╭─ Quoted passage
With his giant robots vs. giant monsters smackdown flick Pacific Rim hitting theaters this Friday, the perpetually-busy Guillermo del Toro is about to enter a remarkably prolific period, even for him. His next feature film will be the “classical gothic romance ghost story” Crimson Peak, but before that he'll be tackling the television adaptation of The Strain trilogy, the vampire-plague novels he co-authored with celebrated crime novelist Chuck Hogan (The Town).

While previous reports have confirmed only that FX has ordered a pilot, del Toro recently spoke with Collider about the project, and it seems that the cable network appears to be backing The Strain as a full-bore series, which del Toro will be overseeing along with Lost alum Carlton Cuse.

Rather than approaching the show an episode at a time, it looks like del Toro and company are laying out the entire first season from the get-go:

“Chuck [Hogan] and I co-wrote the pilot, which I’m directing, I cast the series, and I go and rewrite and make my notes and collaborate with every single screenplay in the series.

We’re doing something that is not normal.  We created a writer’s room, [and] I’ve been there from the beginning laying out the first season, and I am involved in every one of those screenplays of the first season, which we are writing before we shoot the series.  Normally a series is shot in such a way that you’re getting the screenplay under the door the morning before you shoot the next episode.  We’re mapping the first season completely so I can be involved.  And I’ll be involved in the shooting of the first few chapters, the first probably four or five as an on-set producer, and then Crimson Peak shoots and I cannot be physically there.”
╰─
- Short task: Pick up the article about Guillermo del Toro's plans for The Strain from its last sentence and keep writing it.
╭─ Data entries
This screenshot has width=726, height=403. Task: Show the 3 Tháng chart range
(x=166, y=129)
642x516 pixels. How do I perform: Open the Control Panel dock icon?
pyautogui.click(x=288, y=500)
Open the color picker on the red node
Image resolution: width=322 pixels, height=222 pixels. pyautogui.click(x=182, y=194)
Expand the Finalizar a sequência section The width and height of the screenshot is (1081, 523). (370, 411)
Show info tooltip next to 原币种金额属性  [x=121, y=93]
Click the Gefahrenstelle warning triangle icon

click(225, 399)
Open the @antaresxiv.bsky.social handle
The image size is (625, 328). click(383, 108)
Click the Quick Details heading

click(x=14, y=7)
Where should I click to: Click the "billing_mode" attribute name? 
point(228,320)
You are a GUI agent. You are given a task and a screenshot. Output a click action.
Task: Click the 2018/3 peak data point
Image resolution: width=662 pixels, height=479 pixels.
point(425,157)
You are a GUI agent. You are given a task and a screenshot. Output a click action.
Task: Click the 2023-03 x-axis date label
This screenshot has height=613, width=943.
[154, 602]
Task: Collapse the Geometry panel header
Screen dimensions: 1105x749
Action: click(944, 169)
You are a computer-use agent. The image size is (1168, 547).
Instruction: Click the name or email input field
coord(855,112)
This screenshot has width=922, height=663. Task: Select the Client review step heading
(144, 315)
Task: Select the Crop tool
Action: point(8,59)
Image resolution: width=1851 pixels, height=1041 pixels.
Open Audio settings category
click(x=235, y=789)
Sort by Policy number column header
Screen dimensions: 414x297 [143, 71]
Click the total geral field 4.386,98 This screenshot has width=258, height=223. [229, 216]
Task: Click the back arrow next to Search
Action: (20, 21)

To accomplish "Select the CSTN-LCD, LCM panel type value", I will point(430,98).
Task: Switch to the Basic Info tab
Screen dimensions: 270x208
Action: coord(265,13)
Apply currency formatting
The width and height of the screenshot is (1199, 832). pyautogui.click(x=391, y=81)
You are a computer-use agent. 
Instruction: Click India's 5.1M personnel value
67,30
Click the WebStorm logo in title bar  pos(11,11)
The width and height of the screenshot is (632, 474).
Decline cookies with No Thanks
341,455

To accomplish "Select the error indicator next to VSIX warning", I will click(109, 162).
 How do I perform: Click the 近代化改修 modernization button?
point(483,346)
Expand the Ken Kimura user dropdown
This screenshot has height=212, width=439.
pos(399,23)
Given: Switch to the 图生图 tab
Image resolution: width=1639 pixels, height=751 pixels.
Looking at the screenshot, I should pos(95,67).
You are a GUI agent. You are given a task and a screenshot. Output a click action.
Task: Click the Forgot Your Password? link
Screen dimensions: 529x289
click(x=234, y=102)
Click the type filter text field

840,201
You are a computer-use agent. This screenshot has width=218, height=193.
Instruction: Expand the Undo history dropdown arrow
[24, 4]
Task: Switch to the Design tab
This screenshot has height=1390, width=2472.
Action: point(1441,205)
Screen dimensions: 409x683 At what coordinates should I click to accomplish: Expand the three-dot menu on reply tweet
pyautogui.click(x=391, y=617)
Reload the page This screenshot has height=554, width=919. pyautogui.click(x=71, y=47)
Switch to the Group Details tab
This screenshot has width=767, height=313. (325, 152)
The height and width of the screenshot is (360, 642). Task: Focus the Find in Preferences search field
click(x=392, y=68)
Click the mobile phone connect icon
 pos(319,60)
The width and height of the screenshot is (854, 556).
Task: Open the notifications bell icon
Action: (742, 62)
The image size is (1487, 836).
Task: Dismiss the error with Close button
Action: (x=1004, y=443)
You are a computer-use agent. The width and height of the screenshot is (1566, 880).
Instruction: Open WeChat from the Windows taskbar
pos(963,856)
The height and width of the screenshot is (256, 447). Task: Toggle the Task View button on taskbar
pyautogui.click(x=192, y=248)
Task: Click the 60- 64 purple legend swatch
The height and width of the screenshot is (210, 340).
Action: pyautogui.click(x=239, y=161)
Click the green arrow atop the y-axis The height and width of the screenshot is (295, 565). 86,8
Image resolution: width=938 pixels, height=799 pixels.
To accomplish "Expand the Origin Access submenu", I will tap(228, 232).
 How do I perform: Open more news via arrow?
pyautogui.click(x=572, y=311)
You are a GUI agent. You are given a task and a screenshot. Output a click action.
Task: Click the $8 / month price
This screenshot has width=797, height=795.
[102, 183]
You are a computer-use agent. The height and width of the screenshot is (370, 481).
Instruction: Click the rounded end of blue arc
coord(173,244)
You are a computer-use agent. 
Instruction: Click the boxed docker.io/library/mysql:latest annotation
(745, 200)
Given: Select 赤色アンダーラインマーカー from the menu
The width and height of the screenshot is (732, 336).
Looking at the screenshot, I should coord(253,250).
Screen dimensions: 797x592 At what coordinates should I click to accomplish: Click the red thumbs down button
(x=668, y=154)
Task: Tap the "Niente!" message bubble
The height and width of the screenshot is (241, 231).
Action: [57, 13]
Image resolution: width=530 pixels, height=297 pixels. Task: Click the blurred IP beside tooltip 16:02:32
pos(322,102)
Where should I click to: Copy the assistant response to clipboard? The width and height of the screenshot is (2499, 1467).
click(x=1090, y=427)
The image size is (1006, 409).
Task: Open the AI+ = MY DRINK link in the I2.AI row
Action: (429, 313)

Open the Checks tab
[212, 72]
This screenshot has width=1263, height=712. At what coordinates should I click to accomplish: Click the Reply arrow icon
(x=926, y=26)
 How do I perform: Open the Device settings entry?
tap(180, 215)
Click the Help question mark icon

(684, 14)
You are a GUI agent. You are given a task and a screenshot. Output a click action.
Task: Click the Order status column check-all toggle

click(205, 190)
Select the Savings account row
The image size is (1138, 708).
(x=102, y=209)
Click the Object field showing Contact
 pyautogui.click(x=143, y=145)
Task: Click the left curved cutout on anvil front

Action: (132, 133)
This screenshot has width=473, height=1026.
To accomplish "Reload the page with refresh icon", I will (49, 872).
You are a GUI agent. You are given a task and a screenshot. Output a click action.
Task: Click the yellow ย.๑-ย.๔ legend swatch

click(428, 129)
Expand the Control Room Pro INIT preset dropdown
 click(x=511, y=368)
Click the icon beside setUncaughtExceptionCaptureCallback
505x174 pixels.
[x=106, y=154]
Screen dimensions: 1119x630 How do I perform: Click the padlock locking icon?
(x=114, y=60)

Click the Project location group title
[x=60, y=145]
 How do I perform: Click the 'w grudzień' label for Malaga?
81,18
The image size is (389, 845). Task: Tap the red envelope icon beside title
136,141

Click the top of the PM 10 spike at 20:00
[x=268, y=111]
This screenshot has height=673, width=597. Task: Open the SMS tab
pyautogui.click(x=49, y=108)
╰─
- The answer:
While this is indeed not the norm with most TV shows, fans should take heart that while Cuse will be responsible for showrunning duties, del Toro will remain a producer and the first season, at least, will bear his mark.

Most of the cast is already set: Corey Stoll (House of Cards) will lead the way as Dr. Ephraim Goodweather, an epidemiologist and recovering alcoholic who is the first to encounter the mysterious vampire strain alongside his colleague (and sometime lover) Dr. Nora Martinez (Breaking Dawn's Mia Maestro).

John Hurt will portray Holocaust survivor and pawn shop owner Professor Abraham Setrakian, the "Van Helsing" type mentor whose painful personal history with the strigoi (UnDead) motivates his desperate need to protect humanity and guide the doctors in their fight against a big bad vamp, known as the The Master.

Along with Jonathan Hyde (Titanic) and Richard Stammel (Inglourious Basterds), we have word of another new addition to the cast: Carlton Cuse has tweeted that Sean Astin will join The Strain. Astin, of course, is famous for his pivotal role as Samwise Gamgee in Peter Jackson's original Lord of the Rings trilogy. Astin's performance was one of the more grounded, and enjoyable, things in those films - and while there is no word on his role just yet, he's a welcome presence.

So what does all this boil down to? We're getting another vampire series. Unlike NBC's upcoming Dracula or the ongoing The Vampire Diaries or True Blood, there is zero sense of bloated, melodramatic romance present in the vampires of The Strain.

Guillermo del Toro's boundless imagination and Chuck Hogan's hard-nosed, street-wise prose blend together to tell a bleak, uncompromising vision of a world in which a delicate balance between immortals and humans has been brutally upset by an almost all-powerful being, aided in part by megalomaniac humans addicted to what they perceive as power. FX has proven itself a home for rich, tough television, from The Shield and Rescue Me to Justified and Sons of Anarchy - The Strain just might be the antidote we need to toothless supernatural TV, and could emerge as a serious rival for The Walking Dead's viewers. Expect more news as details emerge.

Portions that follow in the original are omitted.